Mouse surgery and preparation for in vivo imaging

During the injection and implant surgeries, we anesthetized mice using isoflurane (5% for induction, 1.0–1.5% during surgery). We injected 600 nL of 3 × 1012 vg/mL titer adeno-associated virus (AAV-CamkII-Twitch-GR, AAV-CamkII-Twitch-2B, and AAV-CamkII-GCaMP6s) into the right visual cortex of 8 weeks old male C57BL/J6 mice (Jackson Laboratory). The injecting location was 3.5 mm posterior to bregma, 2.5 mm lateral from the midline, and 0.45 mm deep. Two weeks after the injection, we placed a 3.2 mm diameter circular craniotomy above the injection site and then covered the craniotomy with a cannula sealed by a 3 mm diameter round glass coverslip (#640720, Warner Instruments) on one end. We glued the cannula to the skull using UV glue (NOA61; Norland). We then fixed the outlying scalp to the skull using Metabond quick adhesive cement (S380, Parkell). We finally secured the entire implant and a custom titanium head post to the skull using dental cement (#51459, Stoelting). We imaged mice 2–6 weeks after the implant surgery.

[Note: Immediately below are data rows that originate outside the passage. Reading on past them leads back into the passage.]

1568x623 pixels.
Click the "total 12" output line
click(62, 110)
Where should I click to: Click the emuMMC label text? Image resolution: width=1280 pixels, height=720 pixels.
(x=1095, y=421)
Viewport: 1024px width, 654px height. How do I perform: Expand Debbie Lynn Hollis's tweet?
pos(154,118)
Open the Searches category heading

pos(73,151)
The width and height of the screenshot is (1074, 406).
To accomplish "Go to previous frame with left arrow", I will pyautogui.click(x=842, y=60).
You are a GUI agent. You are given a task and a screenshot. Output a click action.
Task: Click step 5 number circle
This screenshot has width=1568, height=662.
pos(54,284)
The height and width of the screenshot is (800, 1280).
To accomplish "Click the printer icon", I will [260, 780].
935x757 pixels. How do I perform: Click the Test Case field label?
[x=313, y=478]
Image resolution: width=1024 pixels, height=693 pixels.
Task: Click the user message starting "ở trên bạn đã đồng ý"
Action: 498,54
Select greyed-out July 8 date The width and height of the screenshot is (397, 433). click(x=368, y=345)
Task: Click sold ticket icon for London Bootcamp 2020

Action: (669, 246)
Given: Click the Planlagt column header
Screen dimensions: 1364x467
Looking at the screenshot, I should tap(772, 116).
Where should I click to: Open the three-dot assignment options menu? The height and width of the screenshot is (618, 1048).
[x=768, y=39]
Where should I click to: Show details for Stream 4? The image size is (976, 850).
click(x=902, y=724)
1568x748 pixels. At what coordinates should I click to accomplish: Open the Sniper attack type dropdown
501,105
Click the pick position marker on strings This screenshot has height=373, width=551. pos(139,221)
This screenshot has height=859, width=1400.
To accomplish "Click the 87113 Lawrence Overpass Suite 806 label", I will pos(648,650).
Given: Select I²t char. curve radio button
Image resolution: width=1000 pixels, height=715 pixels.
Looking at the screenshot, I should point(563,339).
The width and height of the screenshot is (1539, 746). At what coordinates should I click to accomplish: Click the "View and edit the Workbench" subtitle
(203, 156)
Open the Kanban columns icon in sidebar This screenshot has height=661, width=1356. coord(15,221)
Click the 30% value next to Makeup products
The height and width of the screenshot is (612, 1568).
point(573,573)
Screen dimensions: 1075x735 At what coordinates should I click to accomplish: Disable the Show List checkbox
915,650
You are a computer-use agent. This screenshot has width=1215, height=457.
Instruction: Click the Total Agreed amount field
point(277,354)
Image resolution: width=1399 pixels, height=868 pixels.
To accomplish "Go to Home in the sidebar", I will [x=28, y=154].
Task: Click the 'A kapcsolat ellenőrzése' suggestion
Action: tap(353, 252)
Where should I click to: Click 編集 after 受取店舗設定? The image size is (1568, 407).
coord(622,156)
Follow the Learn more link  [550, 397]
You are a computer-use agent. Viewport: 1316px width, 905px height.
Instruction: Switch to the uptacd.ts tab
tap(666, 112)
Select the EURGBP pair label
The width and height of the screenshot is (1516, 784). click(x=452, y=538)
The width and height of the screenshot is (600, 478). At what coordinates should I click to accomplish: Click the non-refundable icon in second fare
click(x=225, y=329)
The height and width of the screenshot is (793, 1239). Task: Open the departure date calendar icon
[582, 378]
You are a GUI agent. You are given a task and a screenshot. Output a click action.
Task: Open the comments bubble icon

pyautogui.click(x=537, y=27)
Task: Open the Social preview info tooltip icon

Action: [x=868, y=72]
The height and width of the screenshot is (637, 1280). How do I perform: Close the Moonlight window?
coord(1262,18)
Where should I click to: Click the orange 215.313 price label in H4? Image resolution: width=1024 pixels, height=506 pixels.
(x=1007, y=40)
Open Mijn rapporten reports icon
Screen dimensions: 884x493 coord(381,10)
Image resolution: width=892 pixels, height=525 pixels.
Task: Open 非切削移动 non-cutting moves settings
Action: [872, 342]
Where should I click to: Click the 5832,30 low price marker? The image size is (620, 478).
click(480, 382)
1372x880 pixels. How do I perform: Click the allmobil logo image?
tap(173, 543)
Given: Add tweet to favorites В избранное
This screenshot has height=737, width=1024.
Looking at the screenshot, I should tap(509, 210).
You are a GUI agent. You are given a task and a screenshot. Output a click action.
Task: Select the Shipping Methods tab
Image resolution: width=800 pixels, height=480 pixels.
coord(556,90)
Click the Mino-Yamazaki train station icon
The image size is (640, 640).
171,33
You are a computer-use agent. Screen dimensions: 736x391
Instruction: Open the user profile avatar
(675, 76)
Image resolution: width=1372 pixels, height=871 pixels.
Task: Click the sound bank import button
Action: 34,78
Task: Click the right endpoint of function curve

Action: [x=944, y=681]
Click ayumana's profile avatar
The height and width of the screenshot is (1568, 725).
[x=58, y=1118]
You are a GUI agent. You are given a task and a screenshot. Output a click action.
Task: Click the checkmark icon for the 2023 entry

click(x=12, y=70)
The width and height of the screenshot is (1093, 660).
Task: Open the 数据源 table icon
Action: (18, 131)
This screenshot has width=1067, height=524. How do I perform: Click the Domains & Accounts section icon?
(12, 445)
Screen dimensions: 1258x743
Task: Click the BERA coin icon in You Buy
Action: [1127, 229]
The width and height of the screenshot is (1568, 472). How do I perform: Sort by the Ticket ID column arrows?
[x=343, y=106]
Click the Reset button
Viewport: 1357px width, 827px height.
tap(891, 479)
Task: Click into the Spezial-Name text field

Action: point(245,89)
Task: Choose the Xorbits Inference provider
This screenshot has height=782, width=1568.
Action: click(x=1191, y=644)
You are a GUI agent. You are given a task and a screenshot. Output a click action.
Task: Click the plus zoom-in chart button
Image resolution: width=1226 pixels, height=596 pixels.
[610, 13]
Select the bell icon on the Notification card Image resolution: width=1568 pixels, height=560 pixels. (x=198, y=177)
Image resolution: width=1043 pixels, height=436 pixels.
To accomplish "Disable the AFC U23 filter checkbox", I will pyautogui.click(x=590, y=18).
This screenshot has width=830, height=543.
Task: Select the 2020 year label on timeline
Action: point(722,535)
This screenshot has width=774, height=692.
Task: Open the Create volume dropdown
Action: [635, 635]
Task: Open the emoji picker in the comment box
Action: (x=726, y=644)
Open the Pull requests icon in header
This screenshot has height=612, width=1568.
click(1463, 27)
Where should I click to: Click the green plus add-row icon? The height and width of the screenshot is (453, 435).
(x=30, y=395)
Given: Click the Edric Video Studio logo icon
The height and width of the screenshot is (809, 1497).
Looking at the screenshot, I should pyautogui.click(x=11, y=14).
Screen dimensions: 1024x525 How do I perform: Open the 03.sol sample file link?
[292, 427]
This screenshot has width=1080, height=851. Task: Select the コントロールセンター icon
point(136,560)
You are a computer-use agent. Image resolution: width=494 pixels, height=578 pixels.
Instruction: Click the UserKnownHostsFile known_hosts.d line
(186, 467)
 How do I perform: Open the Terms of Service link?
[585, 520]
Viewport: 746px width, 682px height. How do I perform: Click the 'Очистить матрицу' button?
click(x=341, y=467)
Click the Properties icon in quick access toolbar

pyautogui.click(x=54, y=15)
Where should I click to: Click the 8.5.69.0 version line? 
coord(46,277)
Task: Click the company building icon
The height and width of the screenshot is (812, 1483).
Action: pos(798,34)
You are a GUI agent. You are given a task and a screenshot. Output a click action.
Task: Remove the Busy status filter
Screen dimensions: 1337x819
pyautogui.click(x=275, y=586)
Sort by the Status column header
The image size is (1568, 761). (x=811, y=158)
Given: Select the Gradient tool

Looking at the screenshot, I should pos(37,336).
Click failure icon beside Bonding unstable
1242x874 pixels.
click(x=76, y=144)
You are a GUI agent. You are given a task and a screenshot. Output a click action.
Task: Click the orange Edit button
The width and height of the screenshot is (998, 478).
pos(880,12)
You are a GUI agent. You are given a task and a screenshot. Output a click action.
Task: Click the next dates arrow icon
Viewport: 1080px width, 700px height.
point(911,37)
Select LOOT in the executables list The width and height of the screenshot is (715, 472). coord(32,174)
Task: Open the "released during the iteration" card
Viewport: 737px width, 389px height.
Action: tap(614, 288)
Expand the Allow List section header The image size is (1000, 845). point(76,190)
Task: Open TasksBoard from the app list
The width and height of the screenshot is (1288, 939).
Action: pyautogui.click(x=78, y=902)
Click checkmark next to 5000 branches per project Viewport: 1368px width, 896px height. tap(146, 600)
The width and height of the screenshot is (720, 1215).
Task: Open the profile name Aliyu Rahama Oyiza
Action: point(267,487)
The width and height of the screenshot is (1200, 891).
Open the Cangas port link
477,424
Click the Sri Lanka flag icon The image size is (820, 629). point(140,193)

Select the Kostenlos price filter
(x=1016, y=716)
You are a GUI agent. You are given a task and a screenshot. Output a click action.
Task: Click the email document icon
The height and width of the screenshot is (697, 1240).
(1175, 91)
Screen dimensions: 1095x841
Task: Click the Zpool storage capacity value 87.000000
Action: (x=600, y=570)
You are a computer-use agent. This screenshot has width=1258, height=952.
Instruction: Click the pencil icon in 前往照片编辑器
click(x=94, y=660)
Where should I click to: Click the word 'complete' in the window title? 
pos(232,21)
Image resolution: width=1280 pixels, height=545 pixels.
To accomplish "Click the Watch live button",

Mouse visual stimuli for in vivo imaging

We showed visual stimuli with a liquid crystal display centered at 25 cm in front of the mice’s left eye. The monitor subtended a ± 38° horizontal angle and ±31° vertical angle around the mouse’s eye. Visual stimuli were drifting gratings generated using Psychtoolbox-3 in MATLAB (http://psychtoolbox.org). We presented drifting sinusoidal grating stimuli (0.05 cycles per degree spatial frequency, 1 Hz temporal frequency) at 8 directions (4 cardinal, 4 intercardinal). We presented each direction of stimulus for 2 s, followed by a 6 s blank stimulus period (uniform gray at the mean luminance of the monitor). We synchronized the visual stimuli to individual two-photon frames using the frame-start pulses provided by ScanImage.

Statistics and reproducibility

We listed the tests and sample numbers alongside all statistical tests.

Reporting summary

Further information on research design is available in the Nature Research Reporting Summary linked to this article.